3.根据权利要求1所述的方法，其特征在于，所述靶点为耐药性金黄色葡萄球菌PBP2a的第27～668位氨基酸或第327～668位氨基酸。

4.根据权利要求1所述的方法，其特征在于，PBP2a生物素化的步骤采用生物素化试剂BAC-SulfoNHS，通过与可溶性PBP2a片段上的游离氨基端形成稳定的酰胺键完成。

5.根据权利要求1所述的方法，其特征在于，所述PBP2a的包被包括以下步骤：

(1)以PBST反复清洗样品池，至基线平衡；

(2)向样品池PBST中加入亲和素；

(3)PBST反复清洗，加入生物素标记的PBP2a；

(4)PBST清洗2-5次后，采集数据曲线3～l0min，计算包被值。

6.根据权利要求l所述的方法，其特征在于，所述天然药物提取物为水提取物和/或有机溶剂提取物；所述柱层析法为离子交换柱层析或硅胶柱层析；所述高效液相色谱法为反相高效液相色谱法或正向高效液相色谱法。

7.一种能与PBP2a发生结合作用的活性组分，其特征在于，其采用权利要求1至6中任一项所述方法从天然药物中筛选、分离得到。
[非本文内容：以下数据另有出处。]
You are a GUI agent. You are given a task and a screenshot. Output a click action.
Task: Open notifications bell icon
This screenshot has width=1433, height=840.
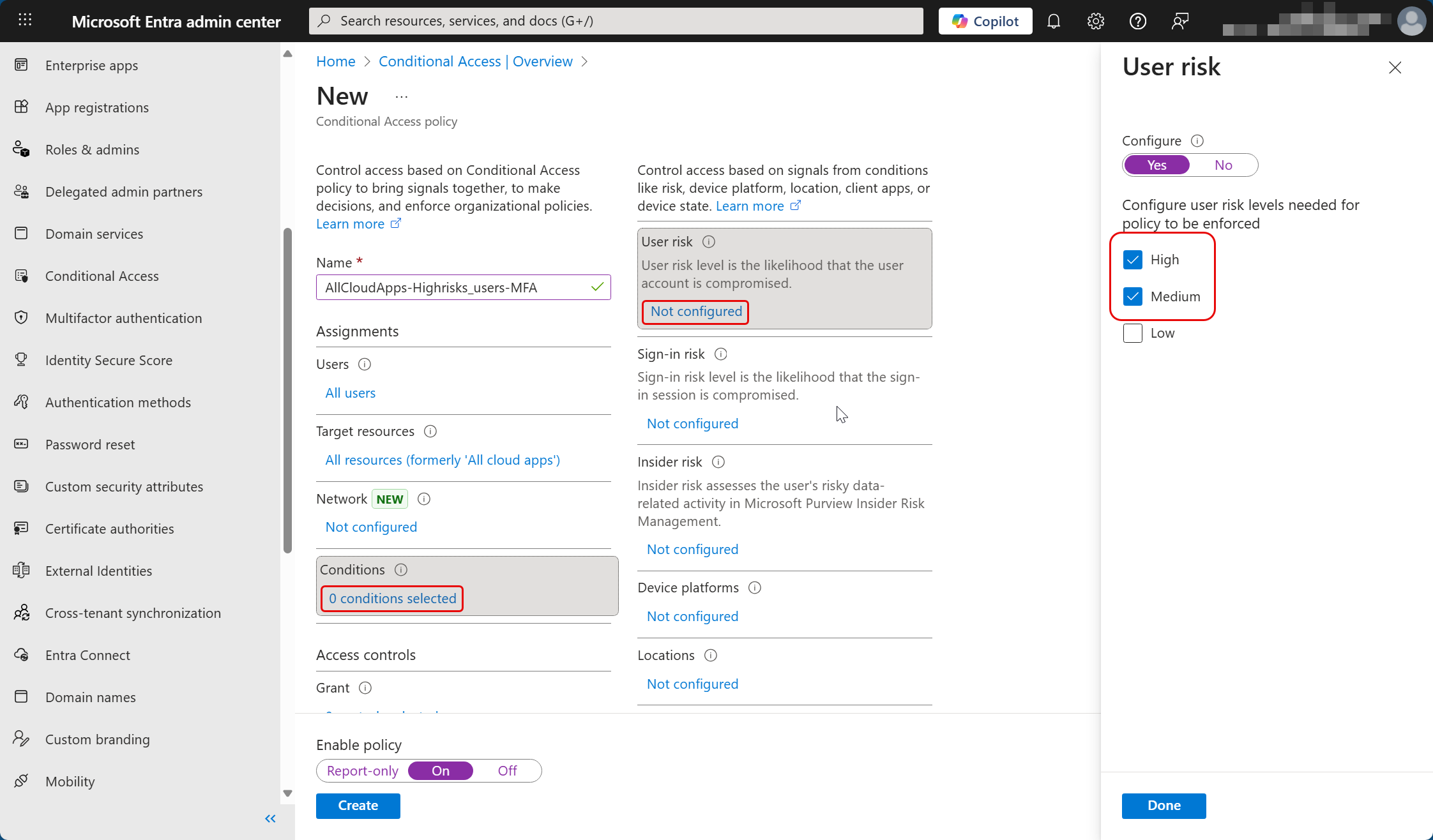1054,21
8.根据权利要求7所述的活性组分，其特征在于，所述天然药物为黄连，该组分通过以下步骤制备：

(1)黄连根或须提取液经过与PBP2a的结合、解离反应后，分别再用亲合反应液反复冲洗，经盐酸溶液洗脱、再生后，将回吸收的再生反应液pH调为中性，冷冻抽干；

(2)应用生物传感器的回收功能，通过洗脱，得到各梯度洗脱组分，对这些组分进行PBP2a结合测定，取与PBP2a结合力最高的组分；

(3)将上述所得与PBP2a结合力最高的组分提取液pH值调至3.0～5.0，静置后取上清液过离子树脂，收集滤过峰、双蒸水洗脱峰和氨洗脱峰，浓缩，低温冷冻抽干；

(4)分别取适量上述提取物冻干粉末，以生物传感器检测各组分与PBP2a的结合力，取结合力最高的氨洗脱峰对应的提取液；

(5)上述氨洗脱峰提取液静置后离心弃沉淀，上清液调整pH值为6.0～6.5，静置后离心，合并两次上清液，上清液上硅胶柱，以不同浓度的氯仿和乙醇洗脱，并分别收集洗脱液A、B、C，浓缩，低温冷冻抽干；

(6)分别取适量上述洗脱液A、B、C的冻干粉末，测定其与PBP2a的结合力，取结合力最高的C组分；

(7)将上述与PBP2a结合力最高的C组分进行高效液相色谱分离，色谱条件：色谱柱柱温25℃，流速15ml/min，进样浓度200mg/ml，检测波长275nm，分别收集流出峰，负压抽干；

(8)以生物传感器测定上述各流出峰与PBP2a的结合，与PBP2a结合力最大的95.0～100.0min流出峰所对应的组分即为活性组分HL2。